Only the lines from the start of the data through the one containing "València reabrirá Pérez" belong in your answer; return them exactly.

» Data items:
§ §

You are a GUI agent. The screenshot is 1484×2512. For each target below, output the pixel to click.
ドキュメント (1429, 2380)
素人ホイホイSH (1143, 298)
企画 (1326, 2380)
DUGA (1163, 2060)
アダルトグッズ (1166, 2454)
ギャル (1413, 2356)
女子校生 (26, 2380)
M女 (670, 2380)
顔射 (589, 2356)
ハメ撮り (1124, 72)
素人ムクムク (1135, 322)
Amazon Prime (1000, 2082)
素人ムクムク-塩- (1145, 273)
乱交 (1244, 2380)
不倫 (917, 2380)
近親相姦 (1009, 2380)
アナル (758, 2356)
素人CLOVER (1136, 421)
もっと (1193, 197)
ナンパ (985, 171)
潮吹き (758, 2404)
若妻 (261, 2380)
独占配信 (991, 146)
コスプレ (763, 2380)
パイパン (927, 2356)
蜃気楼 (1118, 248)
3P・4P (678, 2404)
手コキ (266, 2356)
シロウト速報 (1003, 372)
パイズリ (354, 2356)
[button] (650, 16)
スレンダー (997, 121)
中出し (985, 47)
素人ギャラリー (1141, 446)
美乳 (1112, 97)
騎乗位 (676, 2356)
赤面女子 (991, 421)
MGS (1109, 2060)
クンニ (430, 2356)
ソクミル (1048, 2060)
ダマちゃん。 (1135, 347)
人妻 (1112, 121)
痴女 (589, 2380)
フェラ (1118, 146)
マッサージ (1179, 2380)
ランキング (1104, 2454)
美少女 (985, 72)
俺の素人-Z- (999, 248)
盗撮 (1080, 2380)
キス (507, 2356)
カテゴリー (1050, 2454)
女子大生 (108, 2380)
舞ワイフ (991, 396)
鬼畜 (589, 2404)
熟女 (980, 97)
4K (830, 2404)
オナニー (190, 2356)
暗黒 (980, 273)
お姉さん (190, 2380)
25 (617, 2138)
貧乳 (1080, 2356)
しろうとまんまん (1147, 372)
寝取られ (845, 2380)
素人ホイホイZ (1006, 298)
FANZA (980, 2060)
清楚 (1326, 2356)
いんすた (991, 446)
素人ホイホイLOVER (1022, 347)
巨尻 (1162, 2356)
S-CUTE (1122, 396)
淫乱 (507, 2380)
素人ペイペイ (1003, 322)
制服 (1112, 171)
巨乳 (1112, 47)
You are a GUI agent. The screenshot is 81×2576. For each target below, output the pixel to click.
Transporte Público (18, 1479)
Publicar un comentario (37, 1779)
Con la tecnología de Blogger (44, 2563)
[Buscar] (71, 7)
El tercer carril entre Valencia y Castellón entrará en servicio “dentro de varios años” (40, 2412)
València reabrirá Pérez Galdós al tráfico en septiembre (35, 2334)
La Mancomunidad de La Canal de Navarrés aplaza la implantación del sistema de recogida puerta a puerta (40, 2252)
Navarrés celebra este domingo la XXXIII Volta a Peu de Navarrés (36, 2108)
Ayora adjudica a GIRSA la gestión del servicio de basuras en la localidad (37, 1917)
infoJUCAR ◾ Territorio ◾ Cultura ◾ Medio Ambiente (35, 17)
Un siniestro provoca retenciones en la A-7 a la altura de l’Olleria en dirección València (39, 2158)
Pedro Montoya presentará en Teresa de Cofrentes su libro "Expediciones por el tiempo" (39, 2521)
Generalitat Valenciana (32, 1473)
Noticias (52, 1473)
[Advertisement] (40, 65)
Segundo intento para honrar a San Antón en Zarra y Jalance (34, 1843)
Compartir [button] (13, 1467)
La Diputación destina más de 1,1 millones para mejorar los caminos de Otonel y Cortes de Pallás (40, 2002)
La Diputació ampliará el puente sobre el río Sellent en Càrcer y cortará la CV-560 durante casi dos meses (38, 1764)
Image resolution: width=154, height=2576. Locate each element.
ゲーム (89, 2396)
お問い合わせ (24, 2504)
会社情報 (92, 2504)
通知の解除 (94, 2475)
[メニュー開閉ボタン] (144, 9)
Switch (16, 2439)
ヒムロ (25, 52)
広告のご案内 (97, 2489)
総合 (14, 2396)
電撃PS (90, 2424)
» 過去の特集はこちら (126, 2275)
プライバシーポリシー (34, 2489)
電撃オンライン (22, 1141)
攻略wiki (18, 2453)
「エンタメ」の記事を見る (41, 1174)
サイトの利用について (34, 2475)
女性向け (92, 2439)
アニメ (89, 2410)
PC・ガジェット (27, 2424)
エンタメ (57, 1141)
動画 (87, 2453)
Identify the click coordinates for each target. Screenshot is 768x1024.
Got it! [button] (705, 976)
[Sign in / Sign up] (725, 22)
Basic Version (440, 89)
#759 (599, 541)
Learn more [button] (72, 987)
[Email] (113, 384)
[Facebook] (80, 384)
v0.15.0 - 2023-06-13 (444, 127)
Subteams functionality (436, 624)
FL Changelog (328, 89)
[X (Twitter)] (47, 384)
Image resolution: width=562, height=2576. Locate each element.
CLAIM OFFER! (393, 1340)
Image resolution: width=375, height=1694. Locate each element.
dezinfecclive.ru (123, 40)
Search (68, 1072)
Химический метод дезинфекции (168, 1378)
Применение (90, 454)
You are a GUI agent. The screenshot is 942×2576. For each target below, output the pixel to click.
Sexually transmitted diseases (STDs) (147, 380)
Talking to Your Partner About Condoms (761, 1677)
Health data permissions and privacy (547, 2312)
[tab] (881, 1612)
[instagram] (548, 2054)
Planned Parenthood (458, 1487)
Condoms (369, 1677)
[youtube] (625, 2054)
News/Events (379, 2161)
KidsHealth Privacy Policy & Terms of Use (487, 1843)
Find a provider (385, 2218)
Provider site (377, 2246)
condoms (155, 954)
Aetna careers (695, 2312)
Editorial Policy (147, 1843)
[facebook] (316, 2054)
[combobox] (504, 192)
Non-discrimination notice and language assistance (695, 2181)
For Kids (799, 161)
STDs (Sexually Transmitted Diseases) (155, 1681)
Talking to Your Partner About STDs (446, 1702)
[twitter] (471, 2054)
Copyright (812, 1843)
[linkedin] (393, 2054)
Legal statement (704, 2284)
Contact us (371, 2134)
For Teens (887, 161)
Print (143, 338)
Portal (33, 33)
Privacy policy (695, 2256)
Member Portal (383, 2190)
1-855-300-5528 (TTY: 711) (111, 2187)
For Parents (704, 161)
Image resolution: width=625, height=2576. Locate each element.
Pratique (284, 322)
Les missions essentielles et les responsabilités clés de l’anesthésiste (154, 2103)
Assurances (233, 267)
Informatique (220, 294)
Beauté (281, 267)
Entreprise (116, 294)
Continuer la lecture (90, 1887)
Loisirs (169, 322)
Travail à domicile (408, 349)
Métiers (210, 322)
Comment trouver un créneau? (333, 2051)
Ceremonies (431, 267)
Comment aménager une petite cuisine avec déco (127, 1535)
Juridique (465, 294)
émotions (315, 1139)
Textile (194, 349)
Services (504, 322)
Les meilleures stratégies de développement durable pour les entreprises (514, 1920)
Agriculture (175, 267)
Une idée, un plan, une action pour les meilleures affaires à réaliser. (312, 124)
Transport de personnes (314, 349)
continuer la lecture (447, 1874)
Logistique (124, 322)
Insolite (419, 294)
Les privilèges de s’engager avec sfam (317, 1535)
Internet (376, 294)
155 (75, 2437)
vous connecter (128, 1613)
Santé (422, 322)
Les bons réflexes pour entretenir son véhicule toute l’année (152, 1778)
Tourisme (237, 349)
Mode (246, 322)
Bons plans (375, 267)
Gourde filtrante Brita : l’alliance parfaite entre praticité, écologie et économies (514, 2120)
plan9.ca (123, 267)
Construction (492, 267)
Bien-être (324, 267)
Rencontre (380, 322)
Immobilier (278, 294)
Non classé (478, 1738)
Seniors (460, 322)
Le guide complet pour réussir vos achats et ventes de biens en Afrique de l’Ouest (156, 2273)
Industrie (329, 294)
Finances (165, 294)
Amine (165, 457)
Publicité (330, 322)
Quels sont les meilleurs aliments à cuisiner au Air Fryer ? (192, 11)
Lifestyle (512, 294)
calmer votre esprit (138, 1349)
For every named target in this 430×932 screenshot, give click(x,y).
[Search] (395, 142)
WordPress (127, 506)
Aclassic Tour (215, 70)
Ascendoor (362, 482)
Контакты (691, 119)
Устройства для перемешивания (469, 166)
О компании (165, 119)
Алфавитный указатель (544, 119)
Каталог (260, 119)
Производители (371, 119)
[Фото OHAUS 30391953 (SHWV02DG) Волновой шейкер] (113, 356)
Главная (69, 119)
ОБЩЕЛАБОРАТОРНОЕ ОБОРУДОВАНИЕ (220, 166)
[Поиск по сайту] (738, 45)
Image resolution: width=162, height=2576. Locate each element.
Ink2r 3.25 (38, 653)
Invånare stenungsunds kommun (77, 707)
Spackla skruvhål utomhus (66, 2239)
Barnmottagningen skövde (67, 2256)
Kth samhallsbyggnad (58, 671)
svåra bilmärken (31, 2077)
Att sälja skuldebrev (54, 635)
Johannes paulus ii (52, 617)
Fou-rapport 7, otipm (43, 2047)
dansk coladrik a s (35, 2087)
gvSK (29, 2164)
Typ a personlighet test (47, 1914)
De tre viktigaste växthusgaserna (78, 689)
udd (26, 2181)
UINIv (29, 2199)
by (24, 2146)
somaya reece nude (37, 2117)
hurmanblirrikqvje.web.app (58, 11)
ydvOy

§ §

» Exercise result:
You are a GUI agent. The screenshot is 1484×2512. For each target below, output the pixel to click.
ドキュメント (1429, 2380)
素人ホイホイSH (1143, 298)
企画 (1326, 2380)
DUGA (1163, 2060)
アダルトグッズ (1166, 2454)
ギャル (1413, 2356)
女子校生 (26, 2380)
M女 (670, 2380)
顔射 (589, 2356)
ハメ撮り (1124, 72)
素人ムクムク (1135, 322)
Amazon Prime (1000, 2082)
素人ムクムク-塩- (1145, 273)
乱交 (1244, 2380)
不倫 (917, 2380)
近親相姦 (1009, 2380)
アナル (758, 2356)
素人CLOVER (1136, 421)
もっと (1193, 197)
ナンパ (985, 171)
潮吹き (758, 2404)
若妻 (261, 2380)
独占配信 (991, 146)
コスプレ (763, 2380)
パイパン (927, 2356)
蜃気楼 (1118, 248)
3P・4P (678, 2404)
手コキ (266, 2356)
シロウト速報 (1003, 372)
パイズリ (354, 2356)
[button] (650, 16)
スレンダー (997, 121)
中出し (985, 47)
素人ギャラリー (1141, 446)
美乳 (1112, 97)
騎乗位 (676, 2356)
赤面女子 (991, 421)
MGS (1109, 2060)
クンニ (430, 2356)
ソクミル (1048, 2060)
ダマちゃん。 (1135, 347)
人妻 (1112, 121)
痴女 (589, 2380)
フェラ (1118, 146)
マッサージ (1179, 2380)
ランキング (1104, 2454)
美少女 (985, 72)
俺の素人-Z- (999, 248)
盗撮 (1080, 2380)
キス (507, 2356)
カテゴリー (1050, 2454)
女子大生 (108, 2380)
舞ワイフ (991, 396)
鬼畜 (589, 2404)
熟女 (980, 97)
4K (830, 2404)
オナニー (190, 2356)
暗黒 (980, 273)
お姉さん (190, 2380)
25 (617, 2138)
貧乳 (1080, 2356)
しろうとまんまん (1147, 372)
寝取られ (845, 2380)
素人ホイホイZ (1006, 298)
FANZA (980, 2060)
清楚 (1326, 2356)
いんすた (991, 446)
素人ホイホイLOVER (1022, 347)
巨尻 (1162, 2356)
S-CUTE (1122, 396)
淫乱 (507, 2380)
素人ペイペイ (1003, 322)
制服 (1112, 171)
巨乳 (1112, 47)
You are a GUI agent. The screenshot is 81×2576. For each target below, output the pixel to click.
Transporte Público (18, 1479)
Publicar un comentario (37, 1779)
Con la tecnología de Blogger (44, 2563)
[Buscar] (71, 7)
El tercer carril entre Valencia y Castellón entrará en servicio “dentro de varios años” (40, 2412)
València reabrirá Pérez Galdós al tráfico en septiembre (35, 2334)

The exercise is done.